Well, as has been told to me (by Subdeacon Benjamin) Fr Schmeman wondered why anyone who had seen the 1979 BCP would want to be using an older rite (or words to that effect). So, despite some attempts at breaking the train, some were not. I'm saying that mindful that (a) New Skete Monastery drives some Orthodox as batty as my former ECUSA parish does more traditional liturgical types; and (b) New Skete, when compared to my former parish, is way uptight. It's all a matter of perspective.

Regarding the Danielou essay on the "infallibility of the church"... my general attitude towards the great schism sorta discounts that idea and makes the assumption that the Church can, in fact, make mistakes: and she can correct them. I'll hold to that because if the Church is infallible... which church? It's an important question, and one on which I'm willing to err in favour of both parties and repentance.

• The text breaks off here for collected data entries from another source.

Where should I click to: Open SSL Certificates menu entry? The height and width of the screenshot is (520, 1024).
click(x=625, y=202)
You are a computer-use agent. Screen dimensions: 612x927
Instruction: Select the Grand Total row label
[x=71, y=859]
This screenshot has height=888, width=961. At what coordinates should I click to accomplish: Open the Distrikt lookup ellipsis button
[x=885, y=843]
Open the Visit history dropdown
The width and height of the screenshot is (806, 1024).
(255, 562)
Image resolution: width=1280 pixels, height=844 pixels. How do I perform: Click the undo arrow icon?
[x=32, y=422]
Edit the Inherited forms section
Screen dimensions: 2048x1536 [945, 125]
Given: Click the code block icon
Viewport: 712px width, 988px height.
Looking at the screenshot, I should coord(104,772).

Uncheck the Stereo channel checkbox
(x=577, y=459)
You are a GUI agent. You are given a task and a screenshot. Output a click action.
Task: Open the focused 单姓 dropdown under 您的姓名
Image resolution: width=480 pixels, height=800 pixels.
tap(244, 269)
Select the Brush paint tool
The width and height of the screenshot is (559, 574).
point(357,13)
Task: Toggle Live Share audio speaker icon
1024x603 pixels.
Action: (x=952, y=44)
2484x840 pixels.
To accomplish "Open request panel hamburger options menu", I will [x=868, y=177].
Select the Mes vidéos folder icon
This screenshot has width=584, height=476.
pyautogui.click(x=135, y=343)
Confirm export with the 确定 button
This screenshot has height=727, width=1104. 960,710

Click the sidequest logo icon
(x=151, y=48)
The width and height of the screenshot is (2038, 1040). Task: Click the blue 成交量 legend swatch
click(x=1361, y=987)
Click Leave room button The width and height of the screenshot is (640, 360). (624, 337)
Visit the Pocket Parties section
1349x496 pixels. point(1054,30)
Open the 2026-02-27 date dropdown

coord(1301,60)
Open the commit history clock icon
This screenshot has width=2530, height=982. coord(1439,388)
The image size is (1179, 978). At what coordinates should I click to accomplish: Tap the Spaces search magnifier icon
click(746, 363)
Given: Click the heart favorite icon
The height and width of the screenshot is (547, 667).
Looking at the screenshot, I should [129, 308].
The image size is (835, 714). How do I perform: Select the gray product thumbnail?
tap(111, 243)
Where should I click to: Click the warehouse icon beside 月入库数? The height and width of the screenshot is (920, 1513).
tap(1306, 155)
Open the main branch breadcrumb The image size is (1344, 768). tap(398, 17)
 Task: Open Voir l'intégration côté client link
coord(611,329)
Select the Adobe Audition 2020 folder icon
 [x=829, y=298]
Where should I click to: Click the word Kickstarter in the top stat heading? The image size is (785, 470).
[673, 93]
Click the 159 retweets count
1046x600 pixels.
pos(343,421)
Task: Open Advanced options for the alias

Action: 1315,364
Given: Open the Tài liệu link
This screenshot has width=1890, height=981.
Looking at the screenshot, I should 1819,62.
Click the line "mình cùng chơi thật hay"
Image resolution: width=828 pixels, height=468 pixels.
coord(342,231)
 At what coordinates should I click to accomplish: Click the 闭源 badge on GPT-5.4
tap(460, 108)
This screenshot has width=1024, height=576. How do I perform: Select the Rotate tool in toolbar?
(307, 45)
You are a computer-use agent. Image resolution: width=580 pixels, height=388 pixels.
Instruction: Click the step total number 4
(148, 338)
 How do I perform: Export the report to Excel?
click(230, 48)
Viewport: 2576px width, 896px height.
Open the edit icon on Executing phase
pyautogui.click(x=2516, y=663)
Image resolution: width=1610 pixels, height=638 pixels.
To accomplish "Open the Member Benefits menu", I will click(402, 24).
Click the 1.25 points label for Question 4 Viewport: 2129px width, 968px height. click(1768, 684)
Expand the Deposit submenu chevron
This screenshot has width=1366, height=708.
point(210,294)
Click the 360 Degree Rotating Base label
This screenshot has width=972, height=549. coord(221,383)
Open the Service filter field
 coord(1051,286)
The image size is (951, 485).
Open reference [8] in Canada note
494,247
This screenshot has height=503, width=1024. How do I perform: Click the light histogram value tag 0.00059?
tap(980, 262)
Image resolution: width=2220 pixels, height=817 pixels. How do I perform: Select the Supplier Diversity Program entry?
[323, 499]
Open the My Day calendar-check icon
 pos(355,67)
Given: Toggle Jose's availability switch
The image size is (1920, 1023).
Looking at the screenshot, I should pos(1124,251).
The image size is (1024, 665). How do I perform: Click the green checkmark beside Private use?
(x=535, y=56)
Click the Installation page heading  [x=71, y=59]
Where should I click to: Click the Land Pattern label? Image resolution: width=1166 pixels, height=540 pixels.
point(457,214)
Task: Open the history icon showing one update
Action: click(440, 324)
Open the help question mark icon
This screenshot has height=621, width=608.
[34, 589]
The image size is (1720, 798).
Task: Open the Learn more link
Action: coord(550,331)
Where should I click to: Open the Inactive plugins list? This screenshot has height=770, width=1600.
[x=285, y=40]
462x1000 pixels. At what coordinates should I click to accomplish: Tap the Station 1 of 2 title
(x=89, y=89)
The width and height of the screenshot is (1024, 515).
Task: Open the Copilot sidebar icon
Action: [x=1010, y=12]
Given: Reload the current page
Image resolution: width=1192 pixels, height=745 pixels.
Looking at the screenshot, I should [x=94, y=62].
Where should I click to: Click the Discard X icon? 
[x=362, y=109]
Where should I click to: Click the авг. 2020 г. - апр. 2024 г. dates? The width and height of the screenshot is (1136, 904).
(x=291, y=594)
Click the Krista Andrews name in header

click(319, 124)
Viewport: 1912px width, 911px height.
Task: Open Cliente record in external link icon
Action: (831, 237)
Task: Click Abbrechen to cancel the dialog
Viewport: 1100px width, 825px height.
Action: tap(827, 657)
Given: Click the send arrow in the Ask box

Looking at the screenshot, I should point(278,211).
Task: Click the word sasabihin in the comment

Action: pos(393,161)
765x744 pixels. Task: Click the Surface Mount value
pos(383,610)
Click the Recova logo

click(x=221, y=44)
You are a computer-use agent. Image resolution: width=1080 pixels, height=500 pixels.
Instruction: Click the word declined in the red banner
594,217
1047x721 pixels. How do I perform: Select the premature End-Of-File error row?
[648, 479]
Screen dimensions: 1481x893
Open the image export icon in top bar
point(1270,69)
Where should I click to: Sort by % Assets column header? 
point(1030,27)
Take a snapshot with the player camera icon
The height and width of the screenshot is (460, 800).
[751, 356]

But that's the point, really. If the Church is infallible then (assuming an RC point of view) how can you say the various excesses of the church's liturgy, post Vatican II, supported by the church's clergy, done by the church's people, witnessed and blessed by the church's bishops and popes... how can you say that's wrong? How do you draw the line? (This is an on-going question in these pages, it's nearly rhetorical now.) I don't think you can draw that line, you have to either say, "oops, we make mistakes" or "Praise Jesus We're Infallible." You can't say it's both/and: and expect me to take you seriously.

Orthodox fall into the same trap by basically saying "at the point someone makes a mistake in faith they are not the Church any more." Which is deus ex machina if there ever was one...

Personally, I pray God is more merciful than that.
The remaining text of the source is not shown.